Pássaros – 1 de Janeiro
Nunca me esquecerei do primeiro dia em que acordei no Brasil.
Era de madrugada e foi um momento surpreendente. Não estava no campo, mas em plena cidade, daquelas enormes, em que se perde a noção dos milhões de habitantes, sempre com um trânsito imenso e caótico. Porém, não tinha sido isso que me acordara. Nem pessoas, nem carros. Acordei com uma enorme barulheira e, num primeiro momento, sem conseguir perceber o que se estava a passar. Demorei algum tempo a dar-me conta de que eram apenas os pássaros. Pássaros cujos pios e chilreada eram, além de intensos, totalmente irreconhecíveis.
Certamente isso já me teria acontecido noutros lugares, quero dizer, acordar com outros pássaros. Todavia, era a minha primeira vez nos trópicos e o som daqueles pássaros era outra coisa. Um som massivo, esmagador na sua alegria, mas também na sua ameaça. Digamos que, por causa daquela experiência, nunca mais voltei a ouvir madrugadas sem prestar atenção à diferença dos pássaros.
Lembrei-me de tudo isto recentemente por causa de um encontro online sobre escrita e leitura em que, além de portugueses/as, estavam representantes de vários outros países europeus e da América Latina.
Num painel sobre bibliotecas públicas e bibliotecas escolares, uma jovem bibliotecária da Colômbia levanta um problema fulcral que, percebi depois, era igualmente fulcral para muitos outros países da América Latina, incluindo o Brasil. Foi esse problema, que, em Portugal, não é sequer concebível como problema, que me trouxe de volta à questão dos pássaros. Perguntava a jovem bibliotecária: quais são os livros que devem estar nas bibliotecas públicas ou escolares?
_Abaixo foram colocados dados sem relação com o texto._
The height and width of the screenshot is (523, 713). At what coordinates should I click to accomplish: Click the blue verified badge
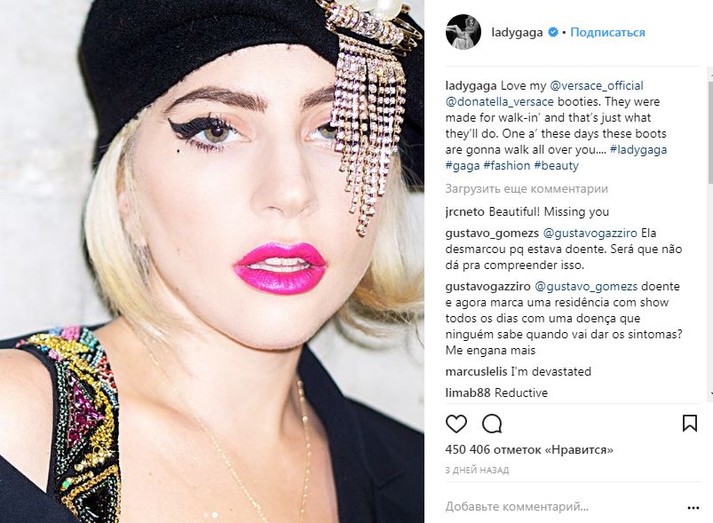pos(553,32)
Queixavam-se aqueles e aquelas bibliotecários/as da América latina de que os saberes da comunidade local, da sua comunidade mais próxima, ficam fora do espaço das suas bibliotecas.
Como se as comunidades locais não possuíssem qualquer saber; como se as suas narrativas, muitas delas da tradição oral — mais do que parte de uma literatura, parte de uma “oratura” —, não pudessem contribuir para o conhecimento que é riqueza cultural da comunidade mais ampla, nacional ou outra, em que se encontram incluídas. De fora das bibliotecas ficam os saberes dos nativos, dos negros, dos economicamente menos favorecidos, dos que não têm poder. Estas comunidades locais só podem passivamente receber e absorver os saberes que lhes chegam de cima.
A metáfora do meu acordamento no Brasil regressou: para ler/ouvir ficam assim, apenas, os sons dos pássaros que qualquer ocidental, judaico-cristão, branco e, estou tentada a dizer, masculino considera audíveis (leia-se: compreensíveis, ou legíveis).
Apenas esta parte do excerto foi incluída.